- [QUOTED PASSAGE]:
How to Beat the Winter Blues

So many people get the winter blues. The abundance of darkness, the cold, and snow or ice keep many people feeling trapped in their homes. Feelings of isolation and loneliness cause some of us to develop a case of the “Winter Blues”. Thanks to the pandemic, many people have felt this way for the entire year, rather than the three months of winter. is the source of most of these suggestions, below. Others are tips and tricks I use, myself. (link to post:

Do something kind for someone else.
Bake treats and place them by the door of someone else who may need a pick me up. Making others happy is an immediate mood booster for both the giver and the recipient.

Send an actual letter.
Write real letters or even a postcard, to family, friends, or neighbors. It’s easy to feel forgotten when you’re isolated at home. Who wouldn’t love to find a real letter, from a loved one or friend, instead of just bills and flyers in their mailbox?

Take a break from the news.
To help minimize stress, sadness, and despair from the news, especially as it relates to COVID-19, try to limit the amount of time you spend in front of a screen.

Boost your mood with food.

- [LIST OF TASKS]:
1 > Quote the winter blues article, beginning at the words "Do something kind" and stopping after "and the recipient.".
2 > Answer these questions from the winter blues article:
(a) What does it suggest placing by the door of someone who may need a pick me up?
(b) Besides family and friends, who else does it suggest writing letters to?
(c) What does it suggest limiting to reduce stress from the news?
3 > Decide whether each statement agrees with the winter blues article. Answer yes or no and quote the deciding words.
(a) The article describes winter as lasting three months.
(b) Making others happy boosts the mood of the recipient only.
(c) The article mentions COVID-19 in connection with the news.

Stored items:
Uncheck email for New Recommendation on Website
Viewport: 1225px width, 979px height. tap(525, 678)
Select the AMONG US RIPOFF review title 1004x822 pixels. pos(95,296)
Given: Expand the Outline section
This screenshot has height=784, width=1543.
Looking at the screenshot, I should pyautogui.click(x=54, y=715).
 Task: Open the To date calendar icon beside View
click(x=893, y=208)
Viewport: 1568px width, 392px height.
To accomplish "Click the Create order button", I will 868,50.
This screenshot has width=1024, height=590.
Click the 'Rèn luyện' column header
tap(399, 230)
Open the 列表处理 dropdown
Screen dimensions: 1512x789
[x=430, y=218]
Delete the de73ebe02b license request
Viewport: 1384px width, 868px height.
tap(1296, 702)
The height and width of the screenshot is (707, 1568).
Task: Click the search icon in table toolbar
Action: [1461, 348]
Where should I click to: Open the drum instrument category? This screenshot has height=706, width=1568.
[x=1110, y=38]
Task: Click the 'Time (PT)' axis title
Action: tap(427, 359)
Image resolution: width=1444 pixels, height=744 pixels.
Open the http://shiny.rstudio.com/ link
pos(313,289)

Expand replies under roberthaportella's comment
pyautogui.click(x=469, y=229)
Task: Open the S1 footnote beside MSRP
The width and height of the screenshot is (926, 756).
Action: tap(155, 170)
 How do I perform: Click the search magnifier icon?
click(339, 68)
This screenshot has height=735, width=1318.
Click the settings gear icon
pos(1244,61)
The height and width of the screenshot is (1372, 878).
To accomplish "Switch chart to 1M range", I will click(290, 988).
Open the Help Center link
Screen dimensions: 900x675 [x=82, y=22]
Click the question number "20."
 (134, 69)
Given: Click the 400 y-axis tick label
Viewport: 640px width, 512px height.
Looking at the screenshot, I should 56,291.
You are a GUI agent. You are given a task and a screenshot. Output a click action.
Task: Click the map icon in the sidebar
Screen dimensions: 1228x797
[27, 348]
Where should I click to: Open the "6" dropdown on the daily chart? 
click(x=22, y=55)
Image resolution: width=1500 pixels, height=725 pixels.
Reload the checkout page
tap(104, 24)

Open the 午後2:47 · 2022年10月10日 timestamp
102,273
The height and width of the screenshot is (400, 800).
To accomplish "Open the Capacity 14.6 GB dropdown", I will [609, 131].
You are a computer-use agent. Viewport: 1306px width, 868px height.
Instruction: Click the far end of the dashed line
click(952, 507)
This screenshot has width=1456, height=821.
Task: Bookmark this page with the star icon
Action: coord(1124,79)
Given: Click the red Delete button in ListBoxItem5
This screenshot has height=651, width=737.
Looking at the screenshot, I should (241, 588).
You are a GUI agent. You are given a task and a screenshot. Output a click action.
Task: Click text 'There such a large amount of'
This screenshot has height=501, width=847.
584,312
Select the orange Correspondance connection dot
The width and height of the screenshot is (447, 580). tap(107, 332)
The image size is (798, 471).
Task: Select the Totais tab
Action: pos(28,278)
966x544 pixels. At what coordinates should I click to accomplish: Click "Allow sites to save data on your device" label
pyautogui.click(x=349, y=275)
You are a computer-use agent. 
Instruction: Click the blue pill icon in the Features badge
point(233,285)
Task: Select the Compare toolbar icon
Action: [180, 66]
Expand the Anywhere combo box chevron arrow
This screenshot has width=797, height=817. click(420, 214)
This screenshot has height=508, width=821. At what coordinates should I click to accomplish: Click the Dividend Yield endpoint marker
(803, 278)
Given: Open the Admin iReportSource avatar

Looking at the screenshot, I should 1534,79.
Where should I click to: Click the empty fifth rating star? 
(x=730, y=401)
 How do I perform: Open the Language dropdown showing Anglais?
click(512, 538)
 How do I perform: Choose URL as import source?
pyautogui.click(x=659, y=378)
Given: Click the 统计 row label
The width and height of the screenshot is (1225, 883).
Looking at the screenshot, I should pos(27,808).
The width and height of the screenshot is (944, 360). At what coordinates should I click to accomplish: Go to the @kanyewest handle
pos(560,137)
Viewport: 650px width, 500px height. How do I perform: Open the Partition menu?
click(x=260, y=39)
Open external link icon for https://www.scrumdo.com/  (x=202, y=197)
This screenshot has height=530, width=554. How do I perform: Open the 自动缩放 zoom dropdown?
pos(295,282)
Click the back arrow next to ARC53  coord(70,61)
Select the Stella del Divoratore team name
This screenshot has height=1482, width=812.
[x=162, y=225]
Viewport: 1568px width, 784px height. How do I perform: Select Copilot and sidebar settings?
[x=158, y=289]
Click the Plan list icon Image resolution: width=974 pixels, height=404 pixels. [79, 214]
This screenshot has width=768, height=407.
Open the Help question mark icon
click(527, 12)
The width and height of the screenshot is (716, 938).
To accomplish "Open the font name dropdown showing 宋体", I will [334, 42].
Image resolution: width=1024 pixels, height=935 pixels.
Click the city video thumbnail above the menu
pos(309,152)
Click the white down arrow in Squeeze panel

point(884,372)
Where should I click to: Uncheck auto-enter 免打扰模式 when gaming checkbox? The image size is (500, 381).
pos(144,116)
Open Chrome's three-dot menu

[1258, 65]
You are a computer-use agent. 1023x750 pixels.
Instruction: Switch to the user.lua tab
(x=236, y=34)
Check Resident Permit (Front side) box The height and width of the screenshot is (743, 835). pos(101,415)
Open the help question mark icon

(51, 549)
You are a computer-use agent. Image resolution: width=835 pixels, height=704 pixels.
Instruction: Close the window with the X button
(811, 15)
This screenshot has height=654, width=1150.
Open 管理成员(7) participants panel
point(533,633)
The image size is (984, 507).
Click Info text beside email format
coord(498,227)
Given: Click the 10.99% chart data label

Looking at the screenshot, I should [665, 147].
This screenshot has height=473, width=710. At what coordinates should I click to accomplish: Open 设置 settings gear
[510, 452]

- [RESULTS]:
1 >
Do something kind for someone else.
Bake treats and place them by the door of someone else who may need a pick me up. Making others happy is an immediate mood booster for both the giver and the recipient.

2 >
(a) Baked treats.
(b) Neighbors.
(c) The amount of time spent in front of a screen.

3 >
(a) Yes: "rather than the three months of winter"
(b) No: "an immediate mood booster for both the giver and the recipient"
(c) Yes: "especially as it relates to COVID-19"